In this installment of Skills 101, we’re looking at the parts and use of the tablesaw, an essential of good craftsmanship. It’s also a monster. Each year, emergency rooms in the United States treat about 50,000 serious hand injuries from this tool. Ten percent of these involve amputation of fingers or thumbs. It’s likely that your local emergency room will deal with two tablesaw incidents this week. Respect the tablesaw. Safety is your primary task.

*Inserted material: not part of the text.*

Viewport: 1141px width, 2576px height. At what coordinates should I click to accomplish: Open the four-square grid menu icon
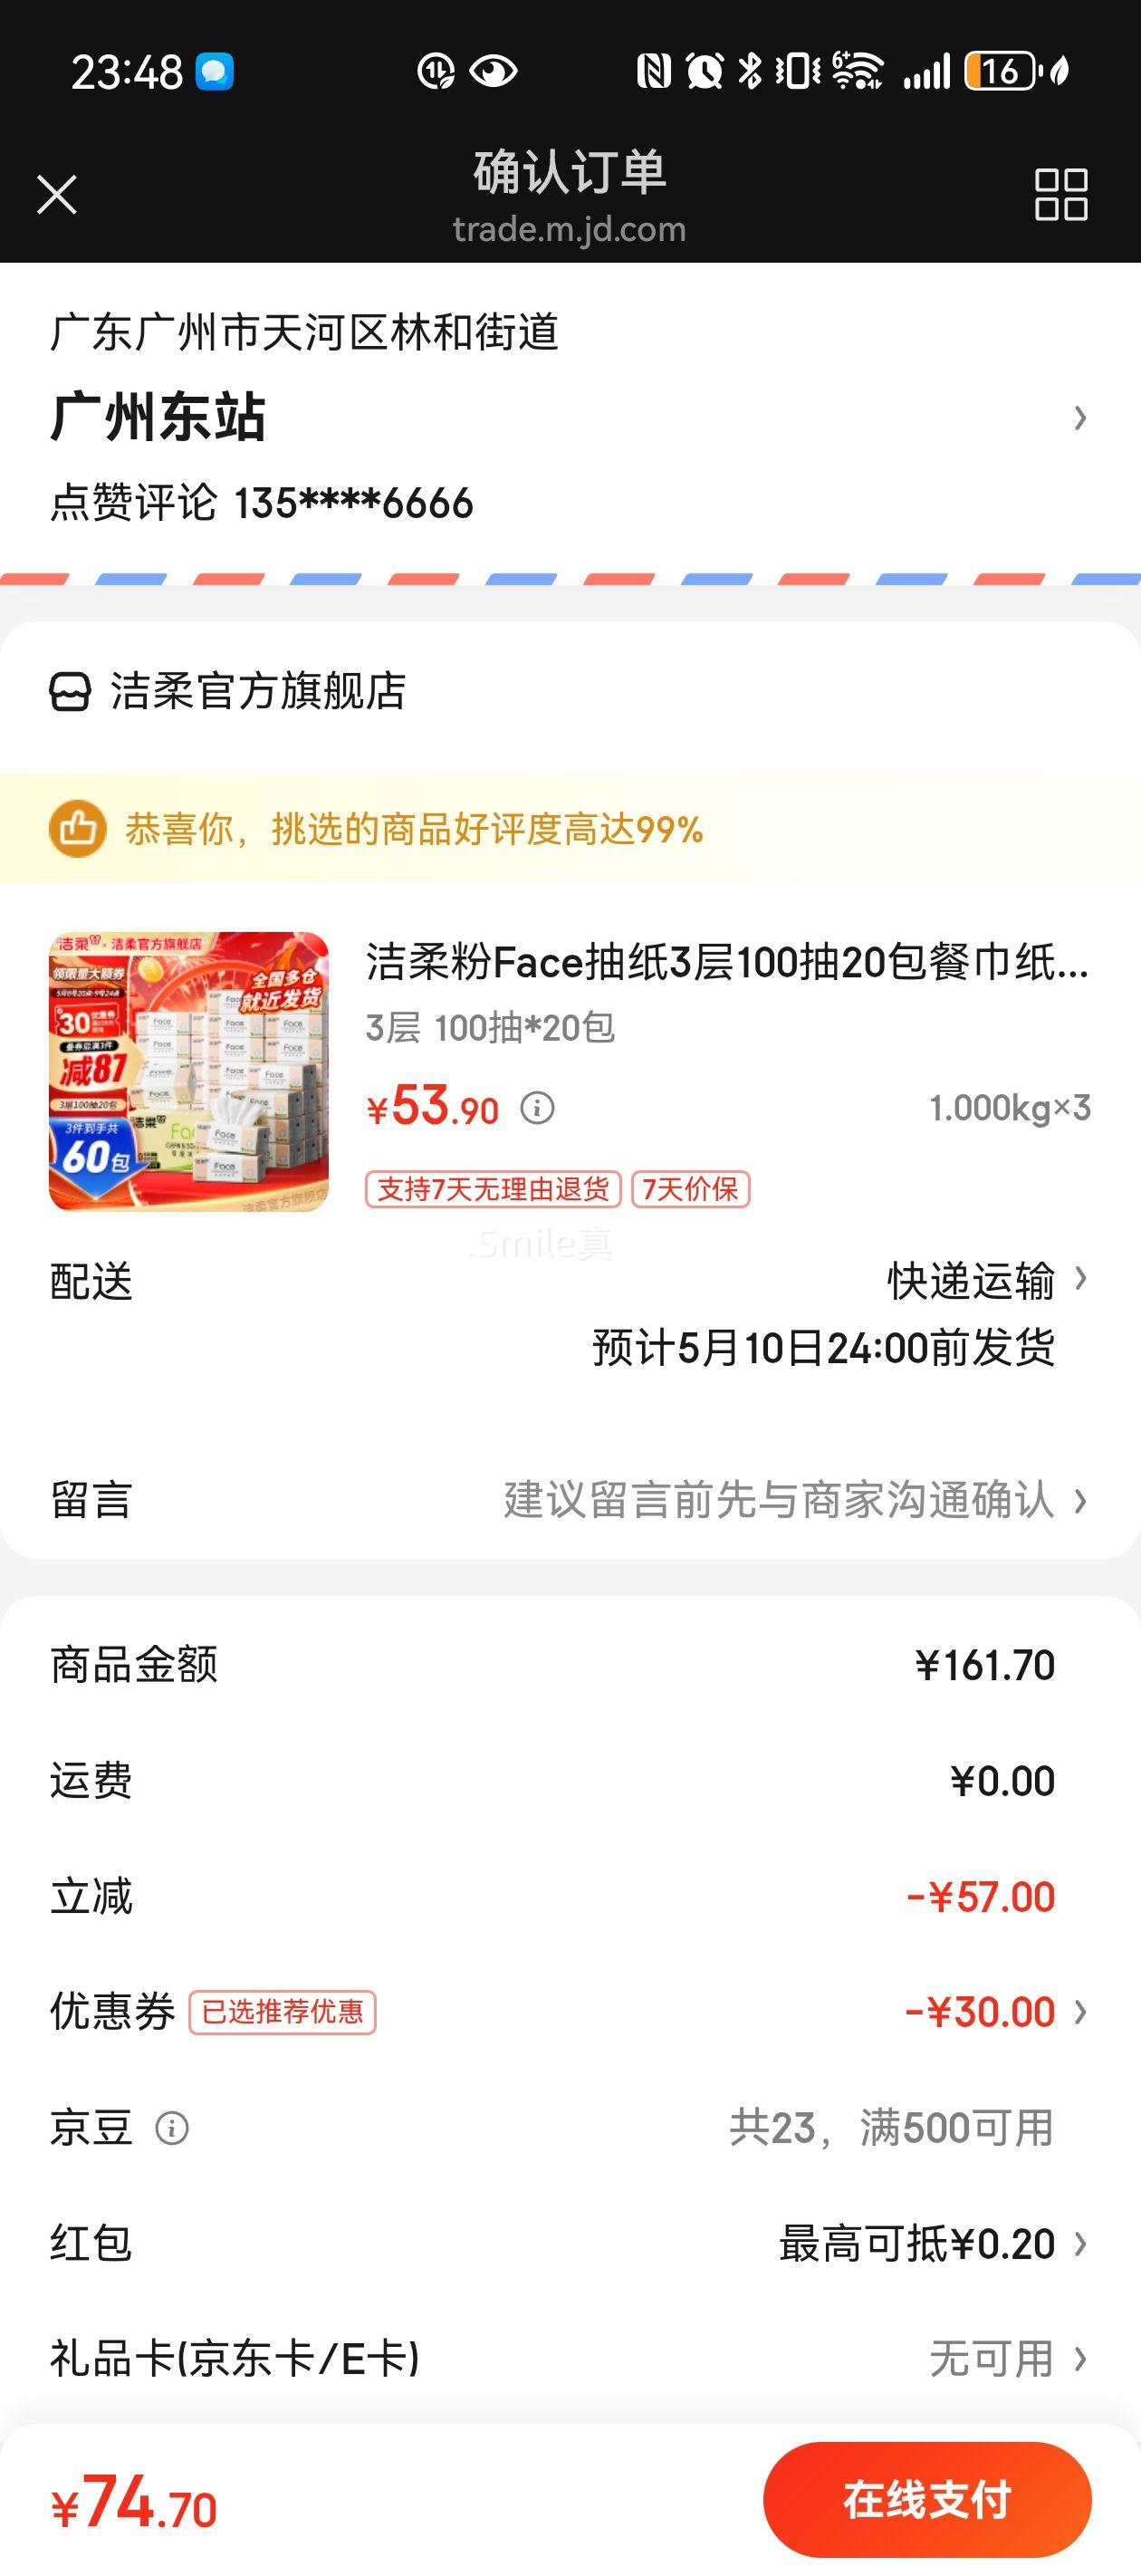coord(1061,194)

The tablesaw is a deceptively simple device, a powerful circular saw set solidly in a stable, geometrically precise structure to create predictable accuracy. Its blade can be adjusted for height and for vertical angles, but its primary virtue is straight, clean rip cuts determined by the set of the fence at a given distance from the blade. The miter gauge riding in one of two grooves machined into the saw table’s surface is a carrier for crosscuts; it functions well for short stock, but not very small stock. Other crosscutting tools, particularly shop-made wooden sleds that ride in the miter gauge grooves and allow more secure clamping and carriage of the workpiece, are more precise and safer. Those two miter gauge grooves delineate no-man’s-land. With few exceptions, your hands should never stray between those slots when the saw is in use.

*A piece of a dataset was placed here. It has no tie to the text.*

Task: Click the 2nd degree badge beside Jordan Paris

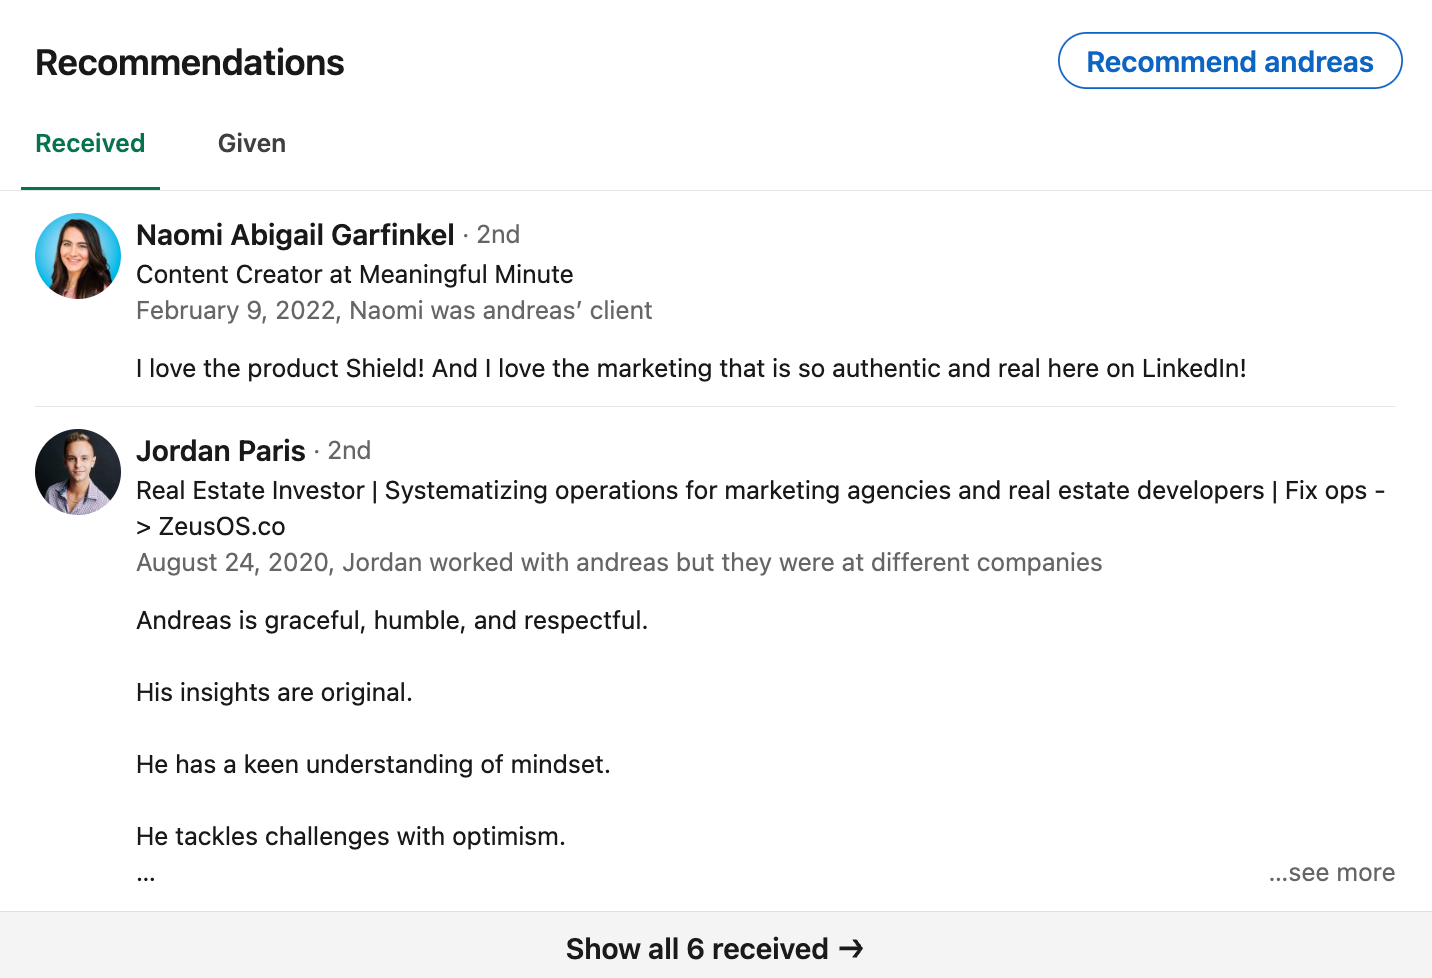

Below the table are two important safety controls: the on–off switch and the electric plug. Adjust nothing on the tablesaw with a live motor; pull the plug and save your hand. The on–off switch should become intimately familiar, usable without glancing away from the table. The most important time to use the on–off switch is when your precision and focus are compromised by fatigue. Hit the off switch, turn out the lights, go home, and rest.